====== Records for this exercise ======

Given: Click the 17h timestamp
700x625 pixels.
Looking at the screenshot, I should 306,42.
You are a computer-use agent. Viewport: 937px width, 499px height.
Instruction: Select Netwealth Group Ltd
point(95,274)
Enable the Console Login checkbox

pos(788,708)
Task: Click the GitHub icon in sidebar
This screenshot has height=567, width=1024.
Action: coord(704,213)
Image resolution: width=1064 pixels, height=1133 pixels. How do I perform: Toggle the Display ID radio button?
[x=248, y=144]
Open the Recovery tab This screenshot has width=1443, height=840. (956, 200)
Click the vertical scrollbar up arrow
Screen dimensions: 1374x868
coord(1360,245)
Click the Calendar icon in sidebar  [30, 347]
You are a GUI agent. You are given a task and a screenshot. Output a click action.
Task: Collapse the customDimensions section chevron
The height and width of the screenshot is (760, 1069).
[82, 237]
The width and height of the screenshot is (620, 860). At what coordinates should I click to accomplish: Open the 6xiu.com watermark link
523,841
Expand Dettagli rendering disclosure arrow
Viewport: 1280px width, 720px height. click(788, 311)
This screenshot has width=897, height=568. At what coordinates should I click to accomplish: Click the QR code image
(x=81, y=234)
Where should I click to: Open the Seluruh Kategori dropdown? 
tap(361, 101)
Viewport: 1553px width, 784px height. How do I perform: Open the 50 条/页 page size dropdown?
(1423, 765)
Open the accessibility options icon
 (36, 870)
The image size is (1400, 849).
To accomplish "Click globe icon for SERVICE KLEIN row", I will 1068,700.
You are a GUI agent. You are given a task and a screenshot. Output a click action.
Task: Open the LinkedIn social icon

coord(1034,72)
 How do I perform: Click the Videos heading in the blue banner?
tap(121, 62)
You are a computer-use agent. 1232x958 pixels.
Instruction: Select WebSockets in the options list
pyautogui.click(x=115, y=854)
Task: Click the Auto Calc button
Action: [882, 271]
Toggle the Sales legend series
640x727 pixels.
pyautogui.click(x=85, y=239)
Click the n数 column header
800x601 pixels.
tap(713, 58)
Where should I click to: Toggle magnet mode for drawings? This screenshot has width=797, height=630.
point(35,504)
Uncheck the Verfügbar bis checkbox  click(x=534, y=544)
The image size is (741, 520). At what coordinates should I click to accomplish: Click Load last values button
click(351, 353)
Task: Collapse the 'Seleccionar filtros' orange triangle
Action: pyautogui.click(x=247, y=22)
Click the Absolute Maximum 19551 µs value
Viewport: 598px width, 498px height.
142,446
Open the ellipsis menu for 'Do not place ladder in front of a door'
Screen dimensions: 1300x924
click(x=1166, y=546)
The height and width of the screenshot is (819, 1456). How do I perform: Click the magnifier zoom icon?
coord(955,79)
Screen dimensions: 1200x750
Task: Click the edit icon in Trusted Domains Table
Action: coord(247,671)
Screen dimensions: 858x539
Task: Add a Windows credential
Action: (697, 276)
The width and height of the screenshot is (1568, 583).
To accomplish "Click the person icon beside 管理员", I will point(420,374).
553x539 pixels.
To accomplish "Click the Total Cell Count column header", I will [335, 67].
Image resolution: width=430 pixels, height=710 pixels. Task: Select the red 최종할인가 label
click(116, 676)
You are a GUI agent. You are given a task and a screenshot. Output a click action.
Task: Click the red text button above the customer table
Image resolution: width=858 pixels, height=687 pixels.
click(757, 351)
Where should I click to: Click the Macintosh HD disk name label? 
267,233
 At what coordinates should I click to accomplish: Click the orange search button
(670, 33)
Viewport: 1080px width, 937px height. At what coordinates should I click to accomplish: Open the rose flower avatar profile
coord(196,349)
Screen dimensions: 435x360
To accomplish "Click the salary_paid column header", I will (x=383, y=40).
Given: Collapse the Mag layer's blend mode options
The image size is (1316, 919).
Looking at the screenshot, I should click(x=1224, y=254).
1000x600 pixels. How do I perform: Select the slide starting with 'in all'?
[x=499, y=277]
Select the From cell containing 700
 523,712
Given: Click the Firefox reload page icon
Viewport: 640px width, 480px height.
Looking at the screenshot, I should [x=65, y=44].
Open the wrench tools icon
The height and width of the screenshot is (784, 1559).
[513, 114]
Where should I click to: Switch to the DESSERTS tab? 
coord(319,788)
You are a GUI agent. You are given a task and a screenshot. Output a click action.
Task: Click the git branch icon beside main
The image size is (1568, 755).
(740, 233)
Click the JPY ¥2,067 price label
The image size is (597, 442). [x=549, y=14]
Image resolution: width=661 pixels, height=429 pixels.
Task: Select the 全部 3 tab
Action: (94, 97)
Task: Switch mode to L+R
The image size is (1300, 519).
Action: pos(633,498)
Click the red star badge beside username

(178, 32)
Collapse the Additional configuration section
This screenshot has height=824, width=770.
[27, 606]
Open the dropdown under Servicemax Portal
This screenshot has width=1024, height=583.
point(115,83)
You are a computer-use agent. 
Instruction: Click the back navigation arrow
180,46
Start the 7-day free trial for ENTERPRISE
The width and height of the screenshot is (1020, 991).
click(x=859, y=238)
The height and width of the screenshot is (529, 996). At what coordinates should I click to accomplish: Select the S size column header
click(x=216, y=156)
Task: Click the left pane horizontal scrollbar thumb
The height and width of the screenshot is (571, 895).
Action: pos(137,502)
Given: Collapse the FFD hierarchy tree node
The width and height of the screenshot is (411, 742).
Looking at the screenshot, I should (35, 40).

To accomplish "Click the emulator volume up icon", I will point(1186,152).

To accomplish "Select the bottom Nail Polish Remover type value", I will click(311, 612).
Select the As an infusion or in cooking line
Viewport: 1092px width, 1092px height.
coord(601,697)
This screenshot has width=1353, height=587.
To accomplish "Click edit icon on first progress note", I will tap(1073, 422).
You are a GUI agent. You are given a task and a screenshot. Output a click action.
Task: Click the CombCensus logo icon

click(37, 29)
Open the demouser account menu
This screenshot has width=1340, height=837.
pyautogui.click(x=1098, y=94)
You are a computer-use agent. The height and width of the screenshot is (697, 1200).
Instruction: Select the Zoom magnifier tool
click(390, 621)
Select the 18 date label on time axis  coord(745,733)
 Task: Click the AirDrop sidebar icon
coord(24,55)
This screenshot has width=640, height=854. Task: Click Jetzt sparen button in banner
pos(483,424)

======

• **Objective**:
Can you put every line of the data above into a Markdown table with the columns Row and Line, numbering each row and leaving out blank lines?

• **Correct result**:
| Row | Line |
|---|---|
| 1 | Given: Click the 17h timestamp |
| 2 | 700x625 pixels. |
| 3 | Looking at the screenshot, I should 306,42. |
| 4 | You are a computer-use agent. Viewport: 937px width, 499px height. |
| 5 | Instruction: Select Netwealth Group Ltd |
| 6 | point(95,274) |
| 7 | Enable the Console Login checkbox |
| 8 | pos(788,708) |
| 9 | Task: Click the GitHub icon in sidebar |
| 10 | This screenshot has height=567, width=1024. |
| 11 | Action: coord(704,213) |
| 12 | Image resolution: width=1064 pixels, height=1133 pixels. How do I perform: Toggle the Display ID radio button? |
| 13 | [x=248, y=144] |
| 14 | Open the Recovery tab This screenshot has width=1443, height=840. (956, 200) |
| 15 | Click the vertical scrollbar up arrow |
| 16 | Screen dimensions: 1374x868 |
| 17 | coord(1360,245) |
| 18 | Click the Calendar icon in sidebar  [30, 347] |
| 19 | You are a GUI agent. You are given a task and a screenshot. Output a click action. |
| 20 | Task: Collapse the customDimensions section chevron |
| 21 | The height and width of the screenshot is (760, 1069). |
| 22 | [82, 237] |
| 23 | The width and height of the screenshot is (620, 860). At what coordinates should I click to accomplish: Open the 6xiu.com watermark link |
| 24 | 523,841 |
| 25 | Expand Dettagli rendering disclosure arrow |
| 26 | Viewport: 1280px width, 720px height. click(788, 311) |
| 27 | This screenshot has width=897, height=568. At what coordinates should I click to accomplish: Click the QR code image |
| 28 | (x=81, y=234) |
| 29 | Where should I click to: Open the Seluruh Kategori dropdown?  |
| 30 | tap(361, 101) |
| 31 | Viewport: 1553px width, 784px height. How do I perform: Open the 50 条/页 page size dropdown? |
| 32 | (1423, 765) |
| 33 | Open the accessibility options icon |
| 34 |  (36, 870) |
| 35 | The image size is (1400, 849). |
| 36 | To accomplish "Click globe icon for SERVICE KLEIN row", I will 1068,700. |
| 37 | You are a GUI agent. You are given a task and a screenshot. Output a click action. |
| 38 | Task: Open the LinkedIn social icon |
| 39 | coord(1034,72) |
| 40 |  How do I perform: Click the Videos heading in the blue banner? |
| 41 | tap(121, 62) |
| 42 | You are a computer-use agent. 1232x958 pixels. |
| 43 | Instruction: Select WebSockets in the options list |
| 44 | pyautogui.click(x=115, y=854) |
| 45 | Task: Click the Auto Calc button |
| 46 | Action: [882, 271] |
| 47 | Toggle the Sales legend series |
| 48 | 640x727 pixels. |
| 49 | pyautogui.click(x=85, y=239) |
| 50 | Click the n数 column header |
| 51 | 800x601 pixels. |
| 52 | tap(713, 58) |
| 53 | Where should I click to: Toggle magnet mode for drawings? This screenshot has width=797, height=630. |
| 54 | point(35,504) |
| 55 | Uncheck the Verfügbar bis checkbox  click(x=534, y=544) |
| 56 | The image size is (741, 520). At what coordinates should I click to accomplish: Click Load last values button |
| 57 | click(351, 353) |
| 58 | Task: Collapse the 'Seleccionar filtros' orange triangle |
| 59 | Action: pyautogui.click(x=247, y=22) |
| 60 | Click the Absolute Maximum 19551 µs value |
| 61 | Viewport: 598px width, 498px height. |
| 62 | 142,446 |
| 63 | Open the ellipsis menu for 'Do not place ladder in front of a door' |
| 64 | Screen dimensions: 1300x924 |
| 65 | click(x=1166, y=546) |
| 66 | The height and width of the screenshot is (819, 1456). How do I perform: Click the magnifier zoom icon? |
| 67 | coord(955,79) |
| 68 | Screen dimensions: 1200x750 |
| 69 | Task: Click the edit icon in Trusted Domains Table |
| 70 | Action: coord(247,671) |
| 71 | Screen dimensions: 858x539 |
| 72 | Task: Add a Windows credential |
| 73 | Action: (697, 276) |
| 74 | The width and height of the screenshot is (1568, 583). |
| 75 | To accomplish "Click the person icon beside 管理员", I will point(420,374). |
| 76 | 553x539 pixels. |
| 77 | To accomplish "Click the Total Cell Count column header", I will [335, 67]. |
| 78 | Image resolution: width=430 pixels, height=710 pixels. Task: Select the red 최종할인가 label |
| 79 | click(116, 676) |
| 80 | You are a GUI agent. You are given a task and a screenshot. Output a click action. |
| 81 | Task: Click the red text button above the customer table |
| 82 | Image resolution: width=858 pixels, height=687 pixels. |
| 83 | click(757, 351) |
| 84 | Where should I click to: Click the Macintosh HD disk name label?  |
| 85 | 267,233 |
| 86 |  At what coordinates should I click to accomplish: Click the orange search button |
| 87 | (670, 33) |
| 88 | Viewport: 1080px width, 937px height. At what coordinates should I click to accomplish: Open the rose flower avatar profile |
| 89 | coord(196,349) |
| 90 | Screen dimensions: 435x360 |
| 91 | To accomplish "Click the salary_paid column header", I will (x=383, y=40). |
| 92 | Given: Collapse the Mag layer's blend mode options |
| 93 | The image size is (1316, 919). |
| 94 | Looking at the screenshot, I should click(x=1224, y=254). |
| 95 | 1000x600 pixels. How do I perform: Select the slide starting with 'in all'? |
| 96 | [x=499, y=277] |
| 97 | Select the From cell containing 700 |
| 98 |  523,712 |
| 99 | Given: Click the Firefox reload page icon |
| 100 | Viewport: 640px width, 480px height. |
| 101 | Looking at the screenshot, I should [x=65, y=44]. |
| 102 | Open the wrench tools icon |
| 103 | The height and width of the screenshot is (784, 1559). |
| 104 | [513, 114] |
| 105 | Where should I click to: Switch to the DESSERTS tab?  |
| 106 | coord(319,788) |
| 107 | You are a GUI agent. You are given a task and a screenshot. Output a click action. |
| 108 | Task: Click the git branch icon beside main |
| 109 | The image size is (1568, 755). |
| 110 | (740, 233) |
| 111 | Click the JPY ¥2,067 price label |
| 112 | The image size is (597, 442). [x=549, y=14] |
| 113 | Image resolution: width=661 pixels, height=429 pixels. |
| 114 | Task: Select the 全部 3 tab |
| 115 | Action: (94, 97) |
| 116 | Task: Switch mode to L+R |
| 117 | The image size is (1300, 519). |
| 118 | Action: pos(633,498) |
| 119 | Click the red star badge beside username |
| 120 | (178, 32) |
| 121 | Collapse the Additional configuration section |
| 122 | This screenshot has height=824, width=770. |
| 123 | [27, 606] |
| 124 | Open the dropdown under Servicemax Portal |
| 125 | This screenshot has width=1024, height=583. |
| 126 | point(115,83) |
| 127 | You are a computer-use agent.  |
| 128 | Instruction: Click the back navigation arrow |
| 129 | 180,46 |
| 130 | Start the 7-day free trial for ENTERPRISE |
| 131 | The width and height of the screenshot is (1020, 991). |
| 132 | click(x=859, y=238) |
| 133 | The height and width of the screenshot is (529, 996). At what coordinates should I click to accomplish: Select the S size column header |
| 134 | click(x=216, y=156) |
| 135 | Task: Click the left pane horizontal scrollbar thumb |
| 136 | The height and width of the screenshot is (571, 895). |
| 137 | Action: pos(137,502) |
| 138 | Given: Collapse the FFD hierarchy tree node |
| 139 | The width and height of the screenshot is (411, 742). |
| 140 | Looking at the screenshot, I should (35, 40). |
| 141 | To accomplish "Click the emulator volume up icon", I will point(1186,152). |
| 142 | To accomplish "Select the bottom Nail Polish Remover type value", I will click(311, 612). |
| 143 | Select the As an infusion or in cooking line |
| 144 | Viewport: 1092px width, 1092px height. |
| 145 | coord(601,697) |
| 146 | This screenshot has width=1353, height=587. |
| 147 | To accomplish "Click edit icon on first progress note", I will tap(1073, 422). |
| 148 | You are a GUI agent. You are given a task and a screenshot. Output a click action. |
| 149 | Task: Click the CombCensus logo icon |
| 150 | click(37, 29) |
| 151 | Open the demouser account menu |
| 152 | This screenshot has width=1340, height=837. |
| 153 | pyautogui.click(x=1098, y=94) |
| 154 | You are a computer-use agent. The height and width of the screenshot is (697, 1200). |
| 155 | Instruction: Select the Zoom magnifier tool |
| 156 | click(390, 621) |
| 157 | Select the 18 date label on time axis  coord(745,733) |
| 158 |  Task: Click the AirDrop sidebar icon |
| 159 | coord(24,55) |
| 160 | This screenshot has width=640, height=854. Task: Click Jetzt sparen button in banner |
| 161 | pos(483,424) |